Fluorecently labeled bionanotransporters of nucleic acid based on carbon nanotubes

Here we propose the approach to design of the new type of hybrids of oligonucleotides with fluorescein-functionalized single-walled carbon nanotubes. The approach is based on stacking interactions of functionalized nanotubes with pyrene residues in conjugates of oligonucleotides. The amino- and fluorescein-modified single-walled carbon nanotubes were obtained, and their physico-chemical properties were investigated. The effect of carbon nanotubes functionalization type on the efficacy of sorption of pyrene conjugates of oligonucleotides was examined. Proposed non-covalent hybrids of fluorescein-labeled carbon nanotubes with oligonucleotides may be used for intracellular transport of functional nucleic acids.

💡 Research Summary

The paper presents a novel design for fluorescently labeled carbon‑nanotube‑based bionanotransporters capable of delivering functional nucleic acids into cells. The core concept relies on non‑covalent π‑π stacking between single‑walled carbon nanotubes (SWCNTs) that have been functionalized with fluorescein and oligonucleotides that carry a pyrene moiety. Two distinct SWCNT functionalizations were prepared: (1) amino‑modified SWCNTs, which introduce positive charge and hydrophilicity, and (2) fluorescein‑conjugated SWCNTs, which provide a built‑in fluorescent tag for tracking. Both variants were characterized by transmission electron microscopy (TEM), Raman spectroscopy (monitoring D/G band ratios), FT‑IR (identifying N‑H and ester groups), and UV‑Vis spectroscopy (detecting π‑π* transitions and the characteristic fluorescein absorbance at ~494 nm).

The authors synthesized pyrene‑linked oligonucleotides (pyrene‑DNA) that act as “anchor” molecules. Because pyrene possesses a large planar aromatic system, it can strongly stack on the graphitic surface of SWCNTs, forming a stable non‑covalent complex. Binding efficiency was quantified by monitoring the decrease in UV‑Vis absorbance of free pyrene‑DNA and by measuring fluorescence quenching of the pyrene label under various pH (5–9) and ionic strength (0–150 mM NaCl) conditions. Amino‑SWCNTs displayed the highest sorption efficiency, capturing roughly 85 % of the pyrene‑DNA, whereas fluorescein‑SWCNTs achieved about 70 % binding. The superior performance of amino‑SWCNTs is attributed to electrostatic attraction between the positively charged amine groups and the negatively charged phosphate backbone of the oligonucleotide, which complements the π‑π interaction.

Cellular uptake studies were performed using HeLa cells. After a 4‑hour incubation with the complexes, confocal laser scanning microscopy and flow cytometry revealed robust internalization of both types of hybrids. Amino‑SWCNT‑pyrene‑DNA complexes distributed throughout the cytoplasm and, in a fraction of cells, entered the nucleus. Fluorescein‑SWCNT hybrids generated a stronger fluorescent signal due to the intrinsic fluorescein tag, but their overall cellular uptake was modestly lower (≈15 % less) compared with the amino‑SWCNT counterparts. Cytotoxicity was evaluated by MTT assay; after 24 hours, cell viability remained above 90 % for all formulations, indicating good biocompatibility despite the presence of surface defects introduced during functionalization.

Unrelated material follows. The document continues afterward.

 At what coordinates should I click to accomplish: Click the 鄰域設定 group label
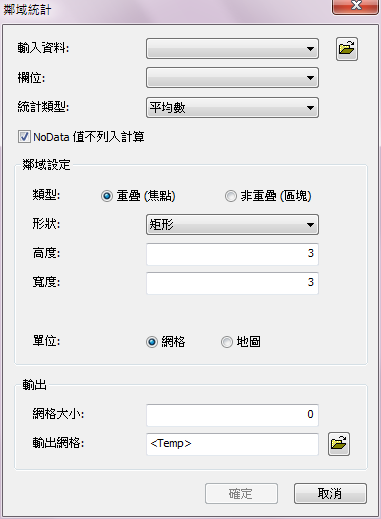click(x=46, y=165)
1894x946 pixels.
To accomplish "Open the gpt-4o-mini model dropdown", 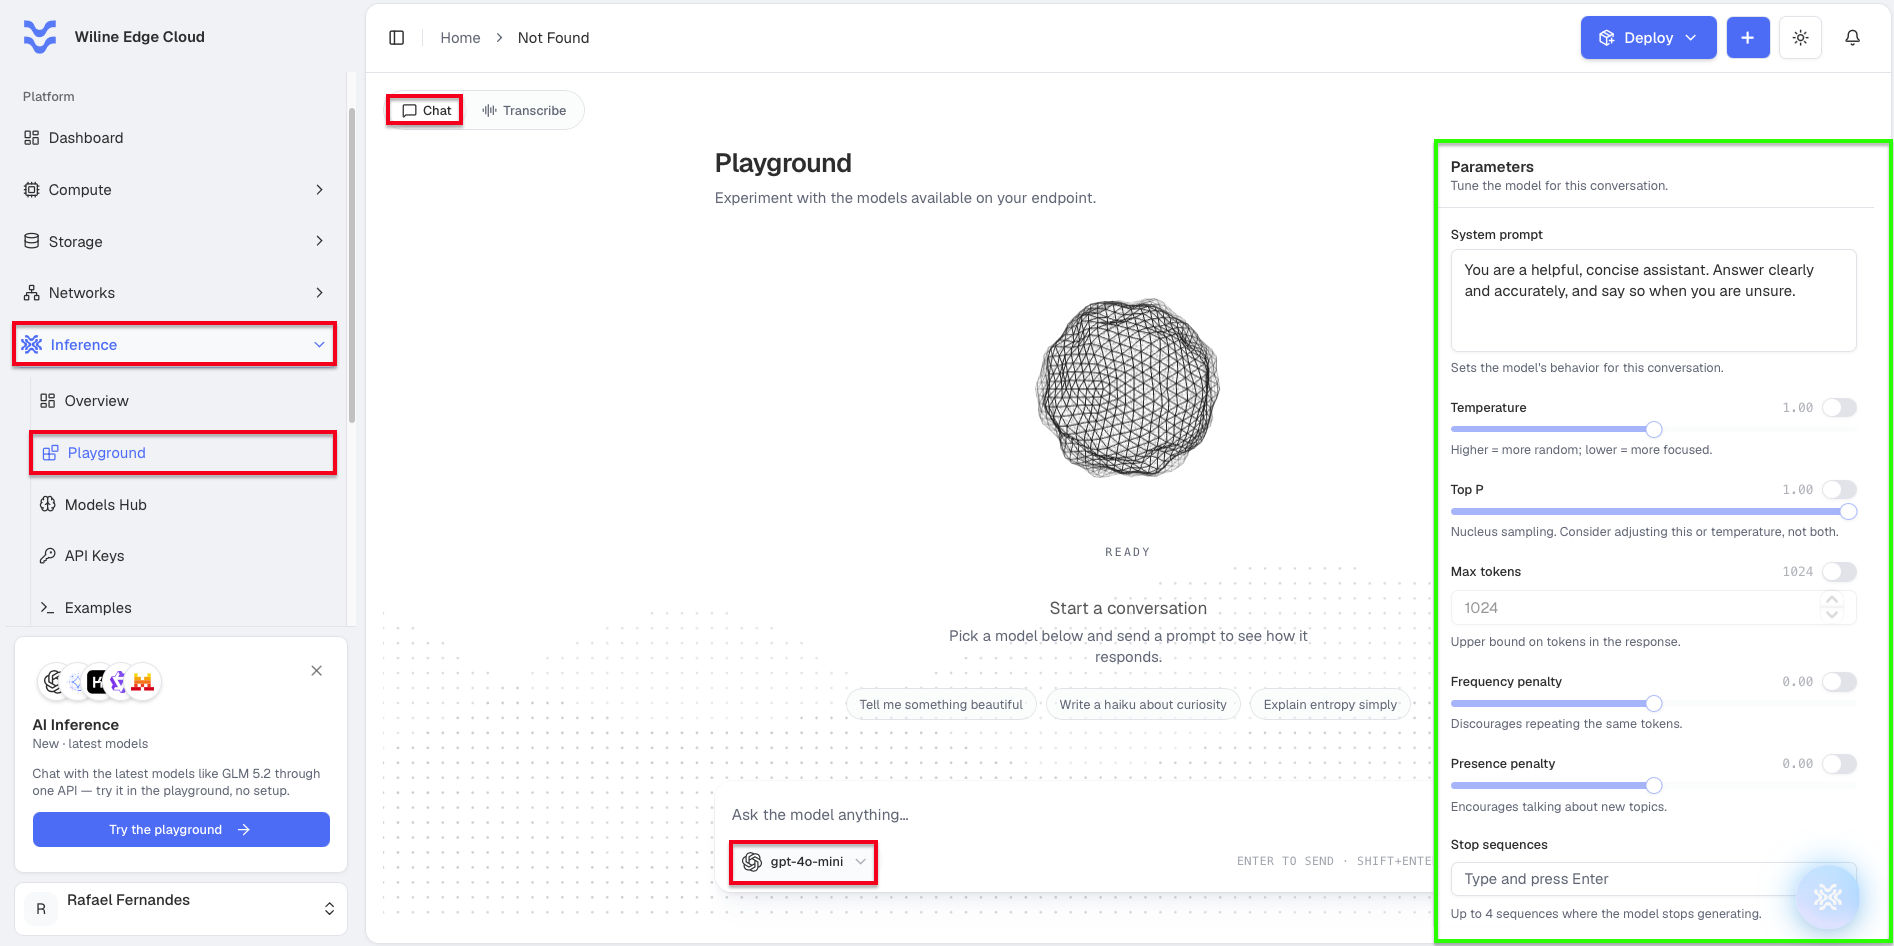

The discussion emphasizes the practical advantages of a non‑covalent assembly strategy. Unlike covalent grafting, which often requires harsh chemistry and can disrupt the electronic structure of the nanotube, the π‑π stacking approach preserves the intrinsic properties of SWCNTs while allowing facile incorporation of diverse functional groups (fluorescent dyes, targeting ligands, etc.). The trade‑off between maximal delivery efficiency (amino‑SWCNT) and real‑time tracking capability (fluorescein‑SWCNT) is clearly delineated, enabling researchers to select the appropriate platform based on experimental goals.

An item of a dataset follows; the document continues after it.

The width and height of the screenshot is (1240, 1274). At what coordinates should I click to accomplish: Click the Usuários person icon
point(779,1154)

Future directions proposed include extending the methodology to other nucleic acid cargos such as siRNA, mRNA, and CRISPR‑Cas components; evaluating pharmacokinetics, biodistribution, and immune responses in animal models; and optimizing nanotube dimensions (length, diameter) and surface charge density to tailor delivery for specific cell types. Scale‑up considerations, reproducibility of functionalization, and regulatory aspects of nanomaterial‑based therapeutics are also highlighted as critical steps toward clinical translation. In summary, the study demonstrates that fluorescein‑labeled, pyrene‑anchored SWCNT hybrids constitute a versatile, low‑toxicity platform for intracellular nucleic‑acid delivery, combining efficient transport with the possibility of optical monitoring.